- **TEXT TO READ**
- - -

Qantas plans to upgrade its 30-strong A330 fleet (20 of which fly domestic routes) from late 2014 with flat seats in business class, refreshed economy cabins and a new in-flight entertainment system. For investors, the A330 upgrades signal a push to strengthen premium domestic services, potentially helping Qantas defend market share and improve yield on key transcontinental routes amid competition from Virgin.
Key first-half results: Qantas nearly trebled its bottom-line profit to $111 million, underlying profit before tax rose 10% to $223 million, total revenue increased 2% to $8.2 billion, premium domestic earnings fell 34% to $218 million, international division losses narrowed to $92 million (from $262 million), and Jetstar earnings fell 13%.
Qantas’ improved bottom-line profit was helped by compensation from Boeing for 'opportunity delays' related to late delivery of 787 Dreamliners. That compensation bolstered first-half profit, contributing to the near trebling of the airline’s reported profit to $111 million.
Qantas plans to boost domestic capacity by 5–7% in the second half, a reduction from the stronger growth in the first half. It is upgrading A330s to strengthen premium services and adding five new Boeing 737-800s while extending leases on two others. These moves aim to respond to competition from Virgin Australia and Tiger Airways, which have reshaped strategies in the domestic market.
If Virgin wins approval to take control of Tiger Airways and triples Tiger’s Australian fleet to 35 planes, it could intensify competition and pressure Jetstar’s longer-term earnings. The competition regulator’s final ruling on the Virgin-Tiger plans was due next month, making the outcome a key regulatory risk to monitor.
Qantas said shifting its main overseas hub from Singapore to Dubai as part of its alliance with Emirates could incur costs of up to $50 million. Strategically, the move is part of the alliance with Emirates to realign international operations, but the one-off transition costs are a near-term expense investors should account for.
Qantas has not given earnings guidance for the second half due to volatile conditions. Investors should watch domestic capacity changes, competitive moves by Virgin and Tiger, the impact of A330 upgrades and 737 additions, progress in the Emirates hub shift (and its up-to-$50 million cost), and further signs of recovery in the international division and frequent-flyer business.

- - -

- **SUPPLIED DATA**

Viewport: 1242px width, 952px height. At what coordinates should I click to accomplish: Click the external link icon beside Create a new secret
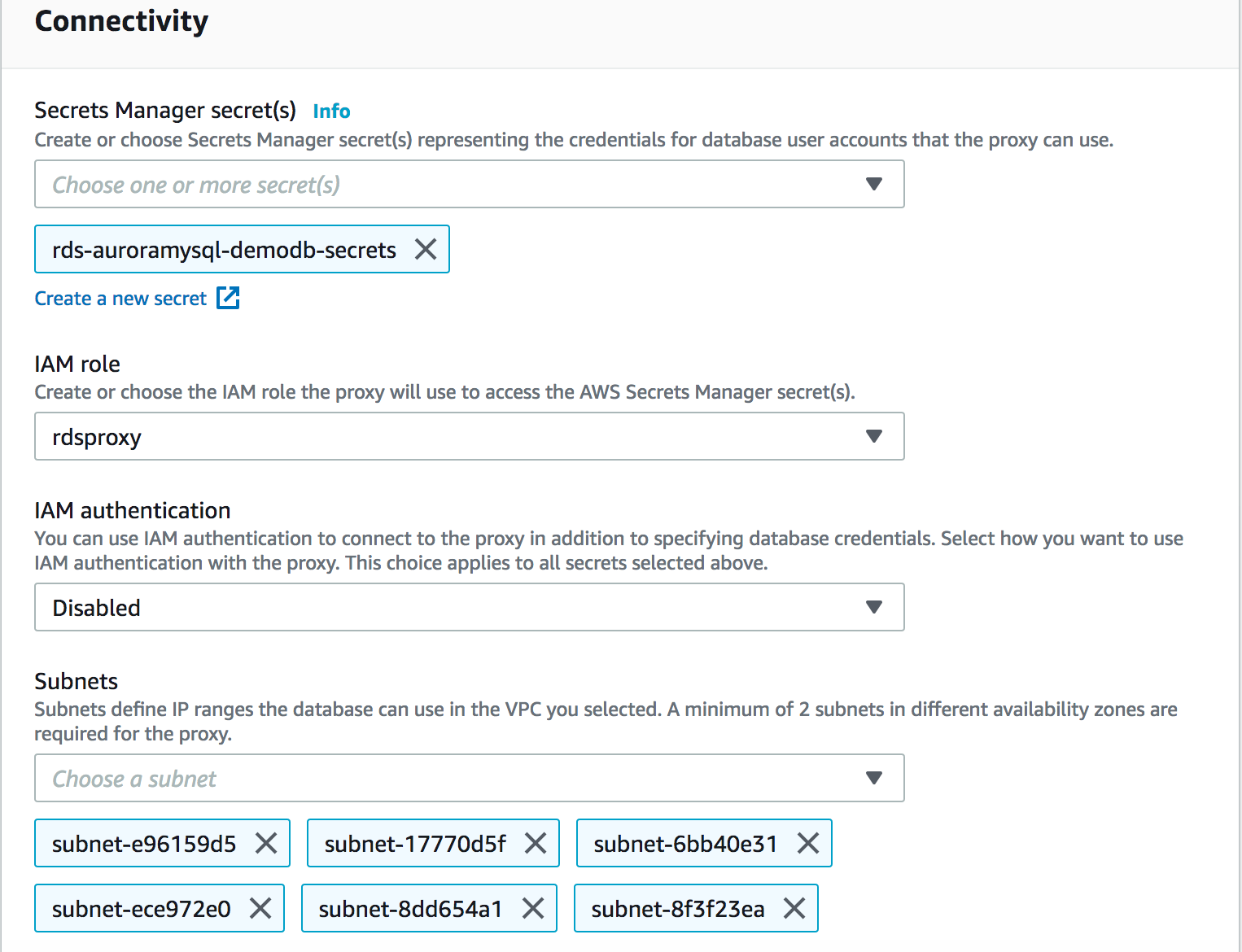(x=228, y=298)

- - -

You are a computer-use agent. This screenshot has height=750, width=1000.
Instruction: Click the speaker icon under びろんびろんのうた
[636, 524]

- - -

- **OBJECTIVES**
A. List every aircraft type mentioned in the Qantas report.
B. Duplicate the part of the Qantas report that opens with the words containing "Qantas plans to upgrade" and closes with "earnings fell 13%.".
Work only from the Qantas report itself.

- **THE REPLIES**
A.
A330
787 Dreamliner
Boeing 737-800

B.
Qantas plans to upgrade its 30-strong A330 fleet (20 of which fly domestic routes) from late 2014 with flat seats in business class, refreshed economy cabins and a new in-flight entertainment system. For investors, the A330 upgrades signal a push to strengthen premium domestic services, potentially helping Qantas defend market share and improve yield on key transcontinental routes amid competition from Virgin.
Key first-half results: Qantas nearly trebled its bottom-line profit to $111 million, underlying profit before tax rose 10% to $223 million, total revenue increased 2% to $8.2 billion, premium domestic earnings fell 34% to $218 million, international division losses narrowed to $92 million (from $262 million), and Jetstar earnings fell 13%.